==== Available data ====

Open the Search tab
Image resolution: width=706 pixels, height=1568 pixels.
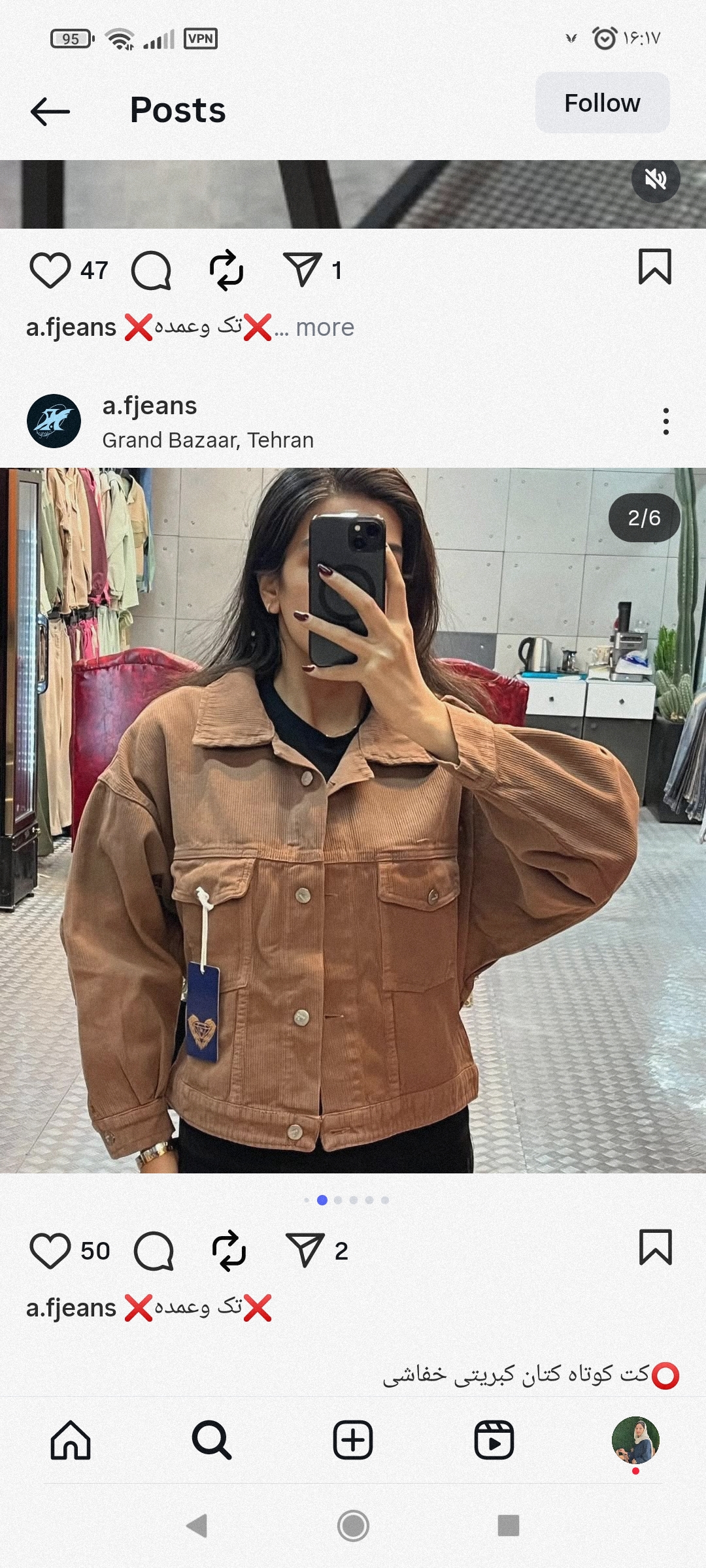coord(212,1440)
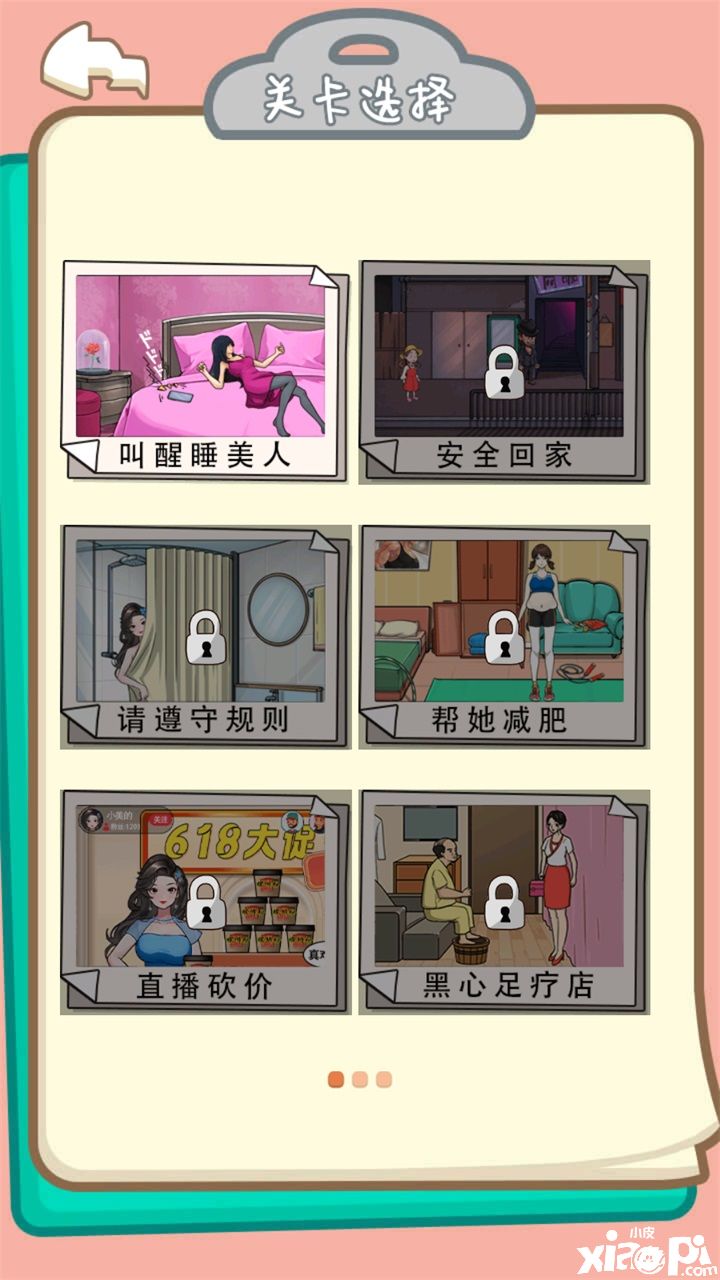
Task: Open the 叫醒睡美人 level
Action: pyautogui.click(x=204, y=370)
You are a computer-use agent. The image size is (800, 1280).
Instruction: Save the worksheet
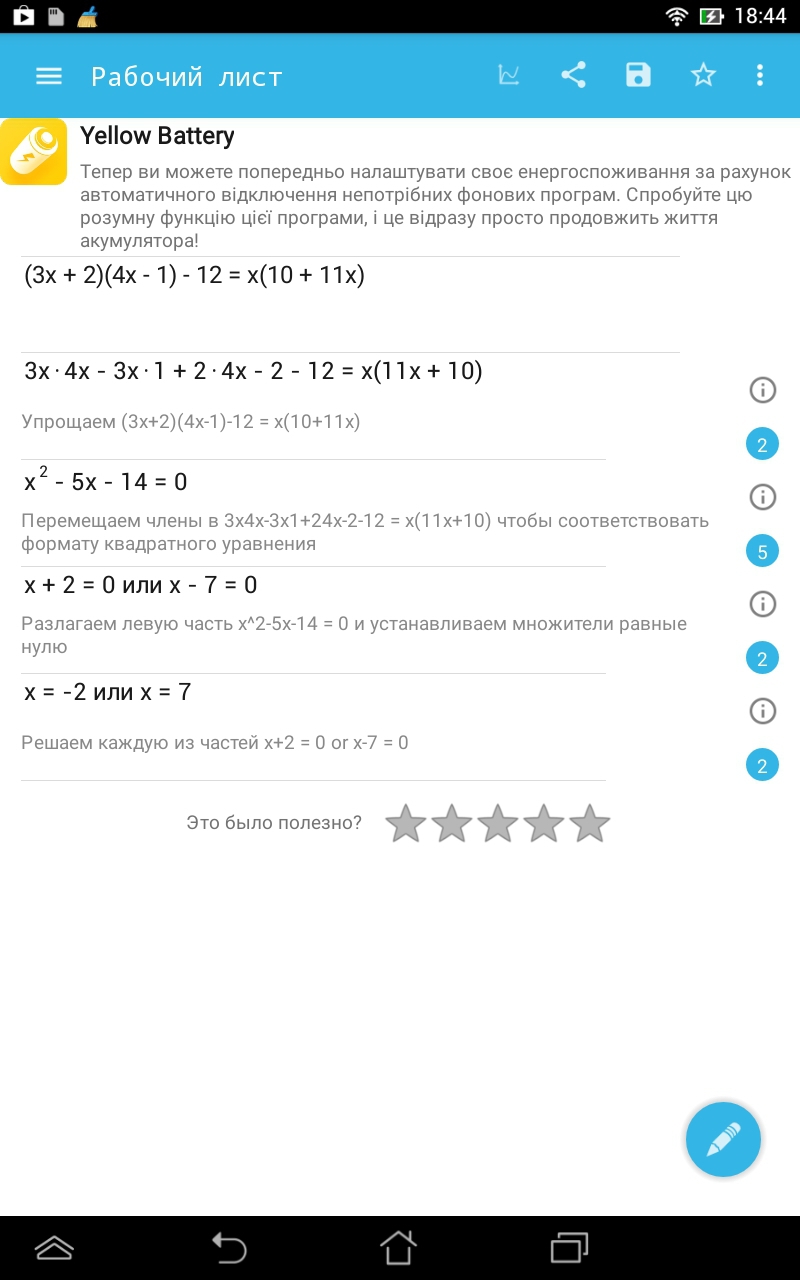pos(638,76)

====
==== Available data ====

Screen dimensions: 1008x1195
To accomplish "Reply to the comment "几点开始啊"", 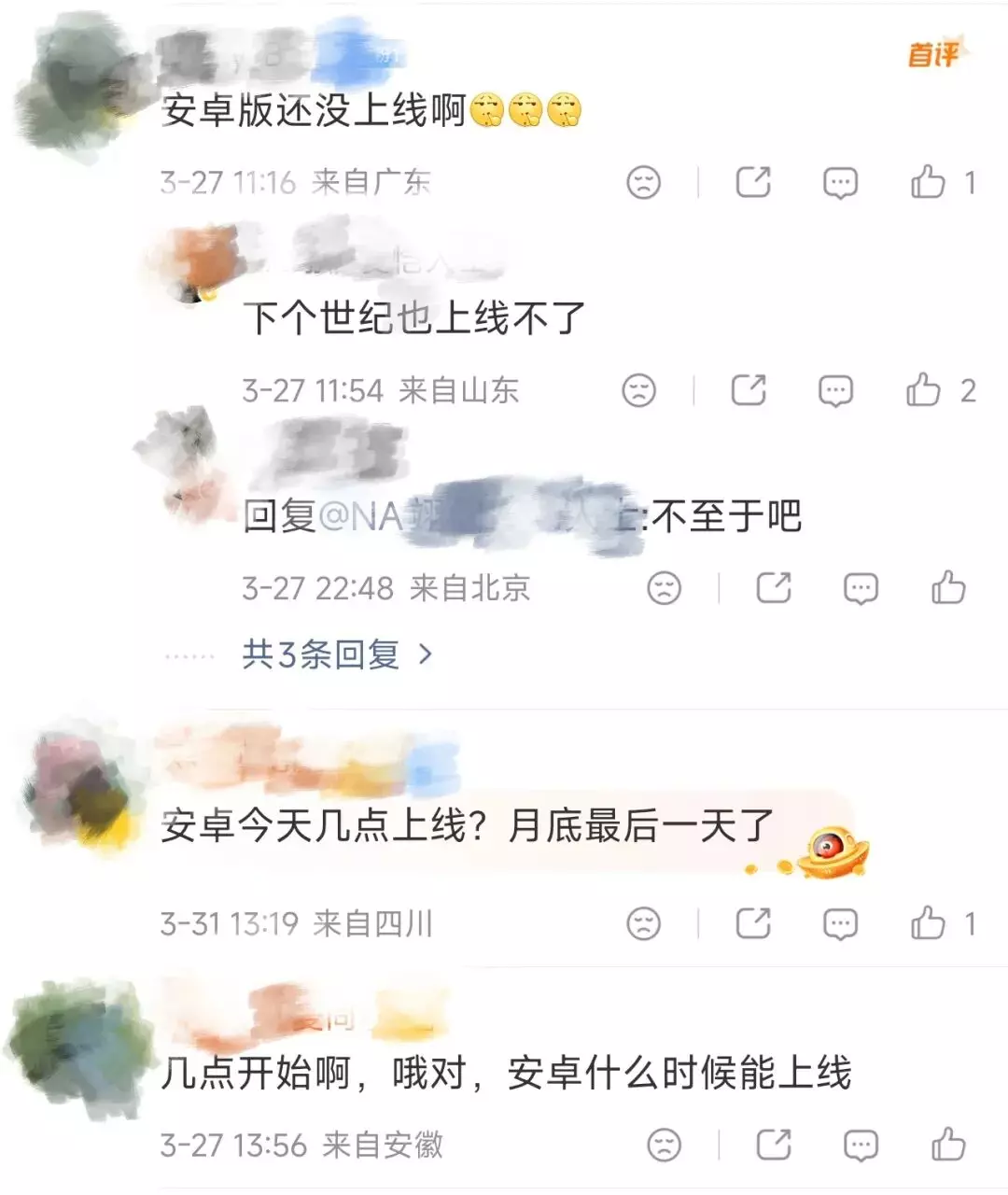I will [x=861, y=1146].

====

**Set task:** Rewrite the material from the line with "Open the Search tab" to the line with "pos(638,76)", swapping "worksheet" for "spreadsheet" and changing nothing else. Leave the pictures out of your answer.

**Result of the task:**
Open the Search tab
Image resolution: width=706 pixels, height=1568 pixels.
coord(212,1440)
Task: Open the 叫醒睡美人 level
Action: pyautogui.click(x=204, y=370)
You are a computer-use agent. The image size is (800, 1280).
Instruction: Save the spreadsheet
pos(638,76)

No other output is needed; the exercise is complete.